Screenshot grounding data:
=-=-=-=-=

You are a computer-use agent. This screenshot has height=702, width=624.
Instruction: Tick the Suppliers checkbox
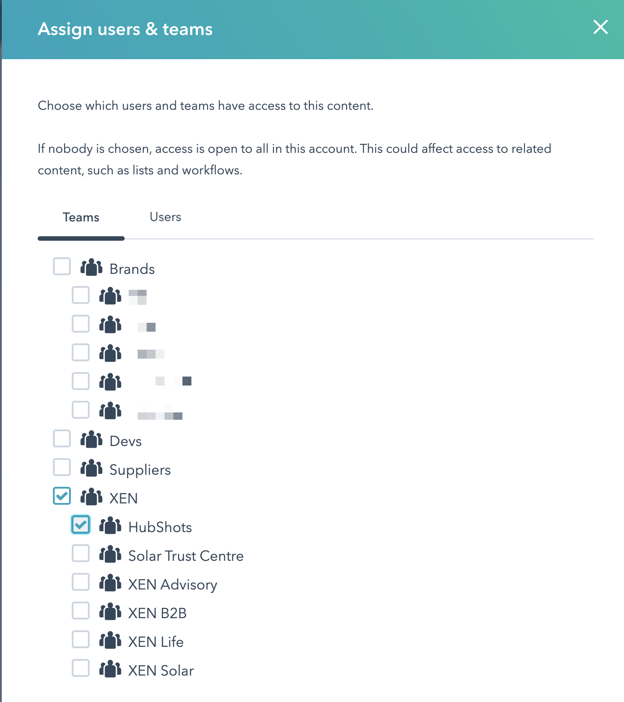click(x=62, y=468)
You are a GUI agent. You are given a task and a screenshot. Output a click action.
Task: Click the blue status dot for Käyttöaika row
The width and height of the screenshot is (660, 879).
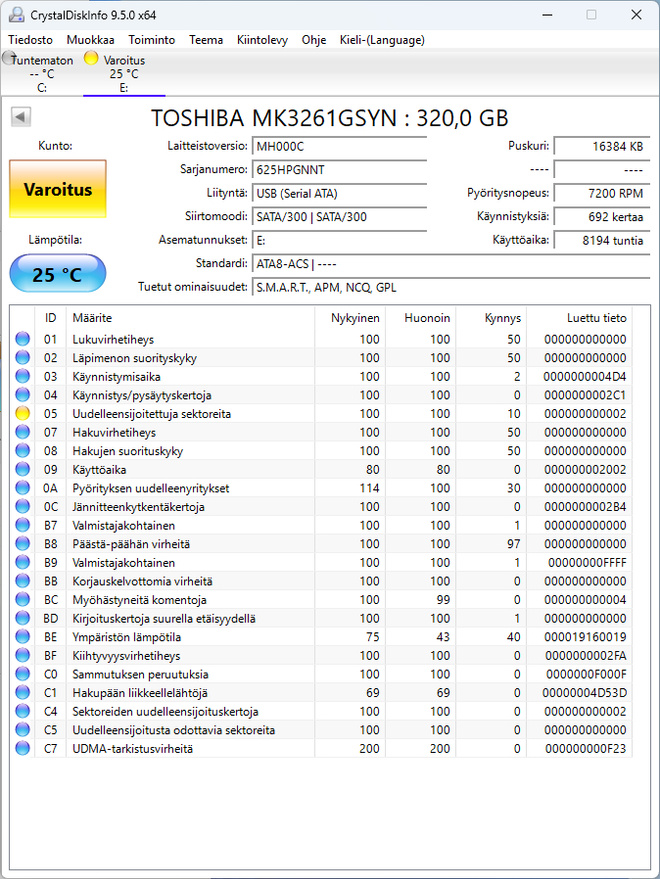click(x=22, y=470)
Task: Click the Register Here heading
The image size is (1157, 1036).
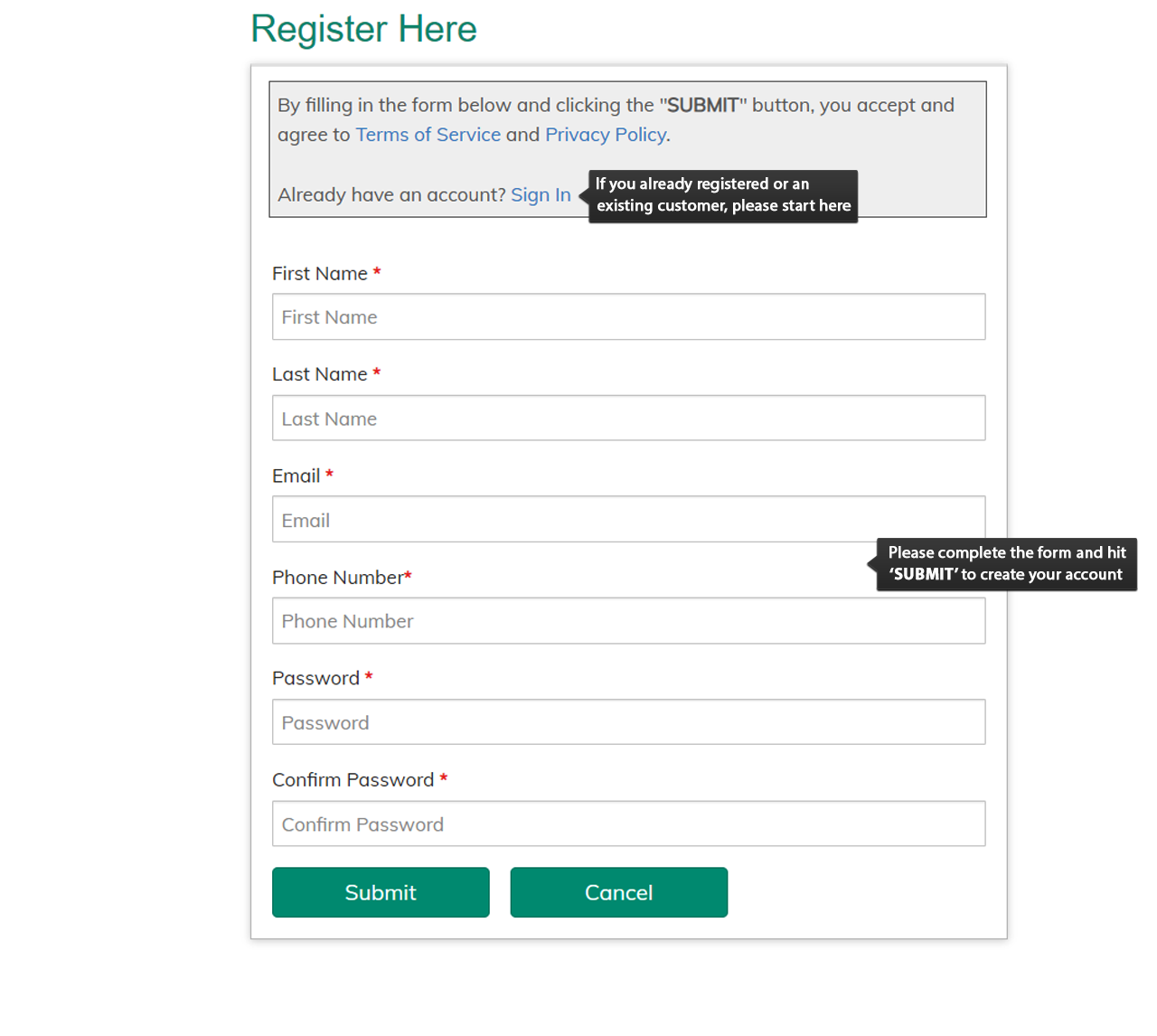Action: (363, 29)
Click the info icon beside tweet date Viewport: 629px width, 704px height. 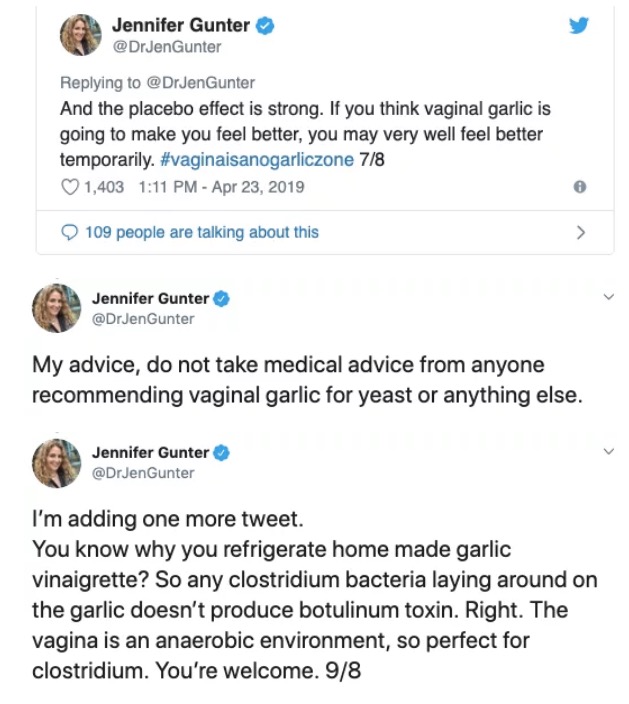pyautogui.click(x=580, y=187)
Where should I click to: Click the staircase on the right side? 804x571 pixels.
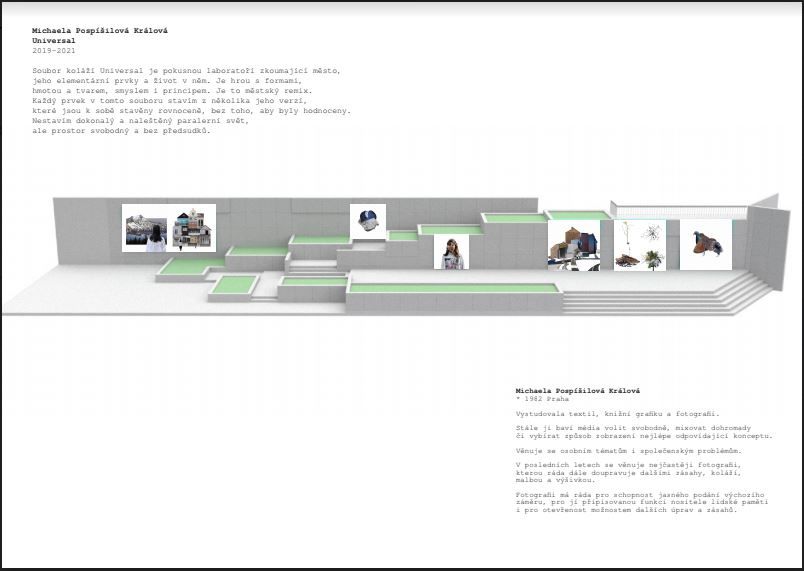point(740,288)
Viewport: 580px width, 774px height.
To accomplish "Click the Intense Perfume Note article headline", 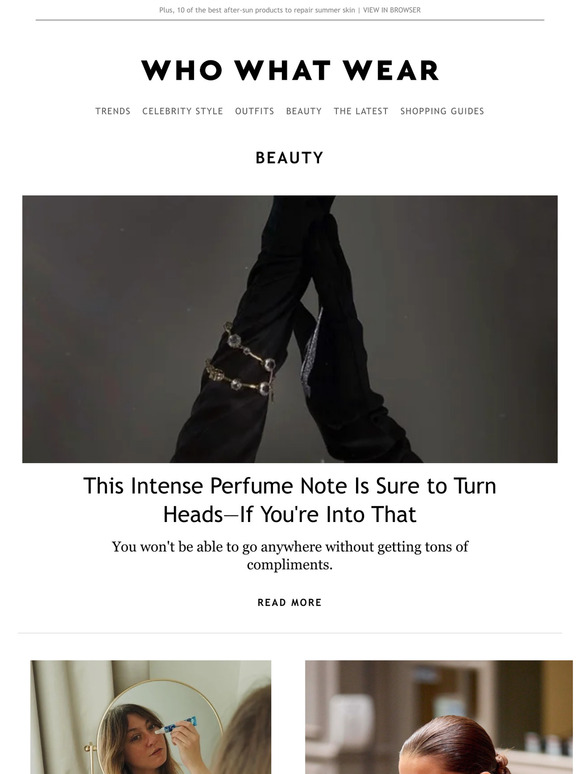I will 290,500.
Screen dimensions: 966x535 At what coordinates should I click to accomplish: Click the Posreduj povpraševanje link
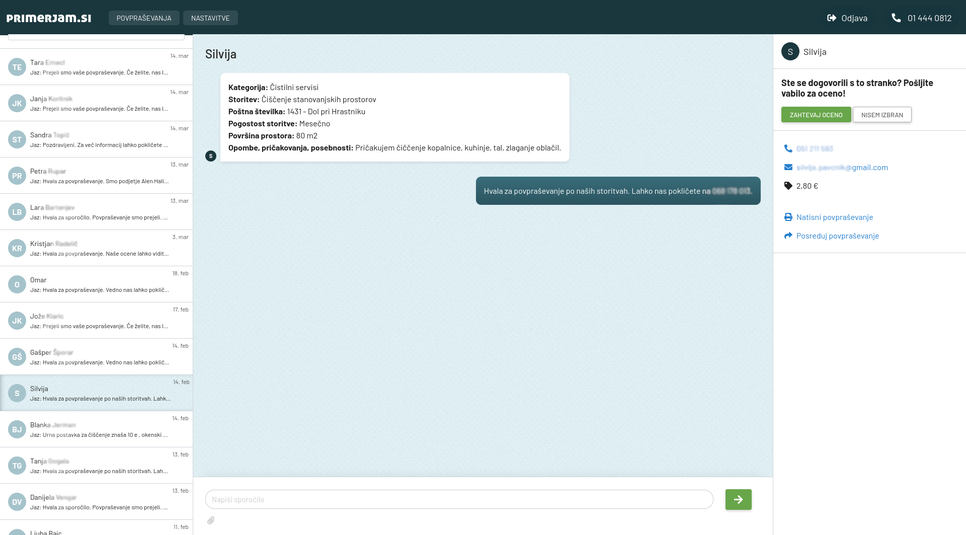pyautogui.click(x=837, y=236)
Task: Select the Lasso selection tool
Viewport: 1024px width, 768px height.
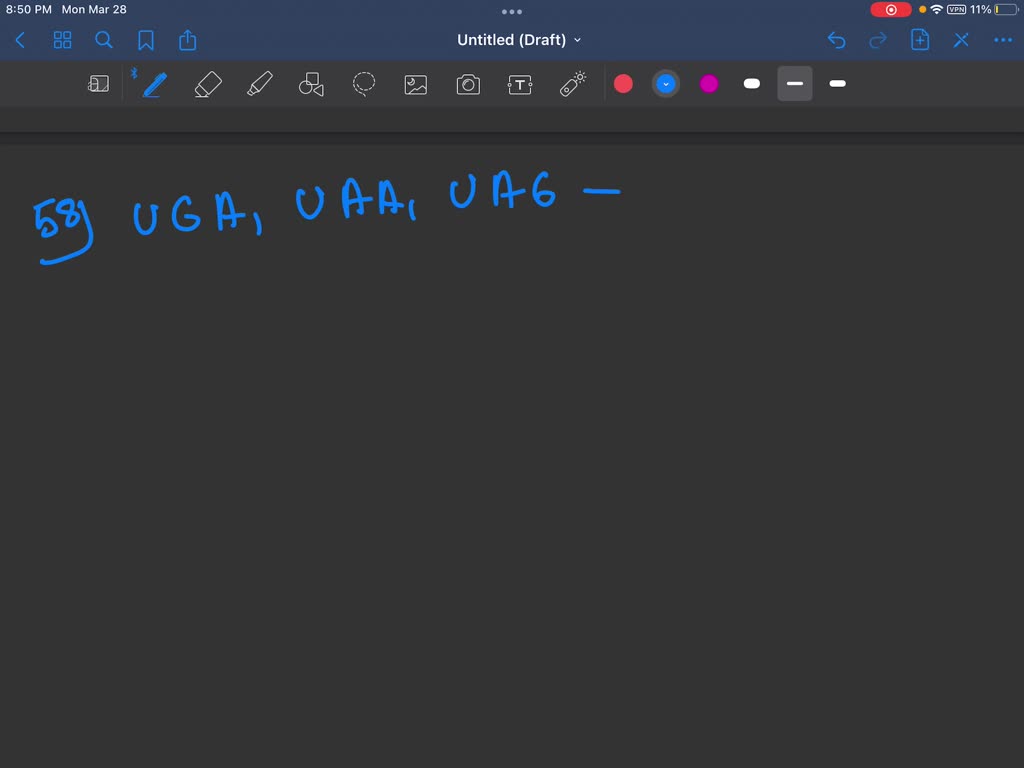Action: tap(364, 85)
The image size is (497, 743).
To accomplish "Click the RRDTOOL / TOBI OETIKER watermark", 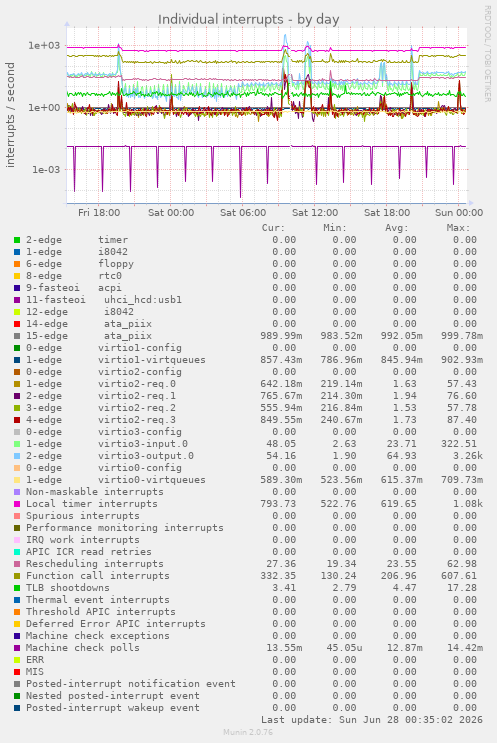I will [x=488, y=54].
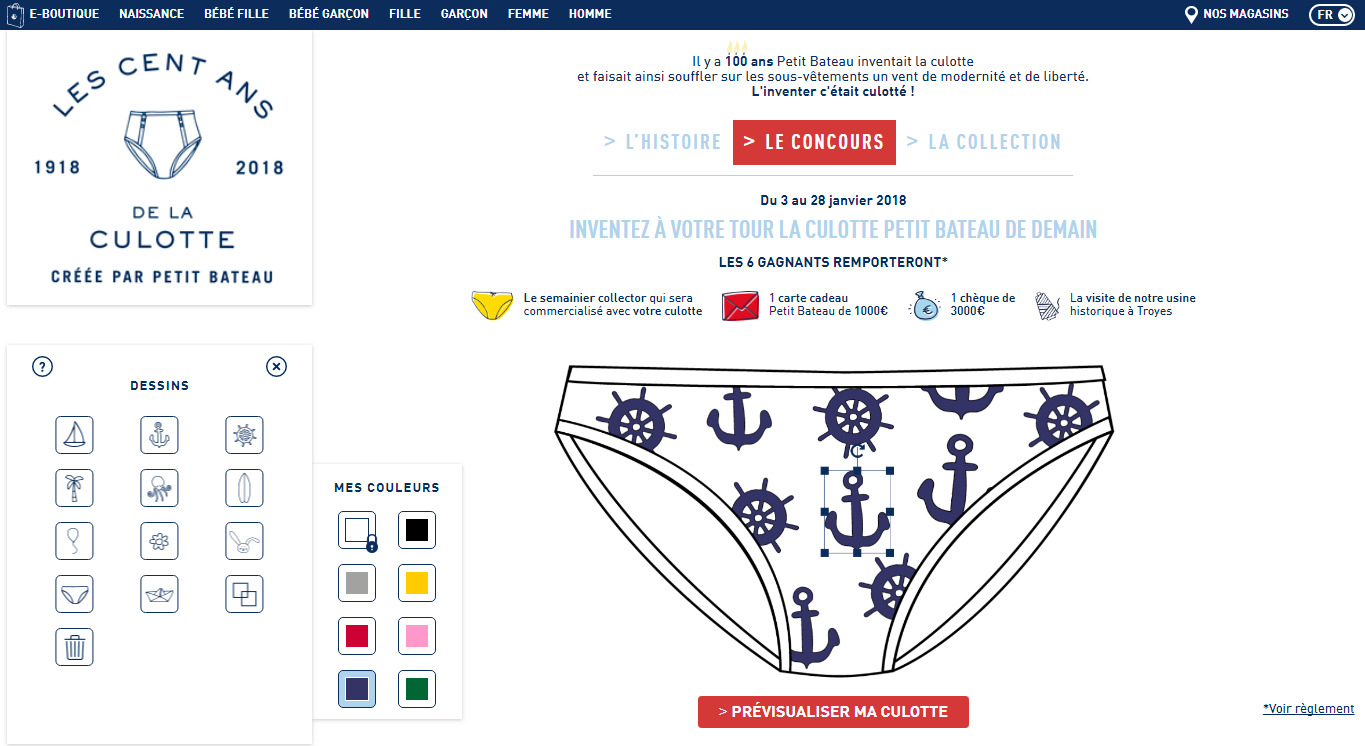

=-=-=-=-=

**TASK GOAL:** Check each line above for the word "agent" and give the number of lines that have it, nothing else.

**ANSWER TO THE PROBLEM:** 2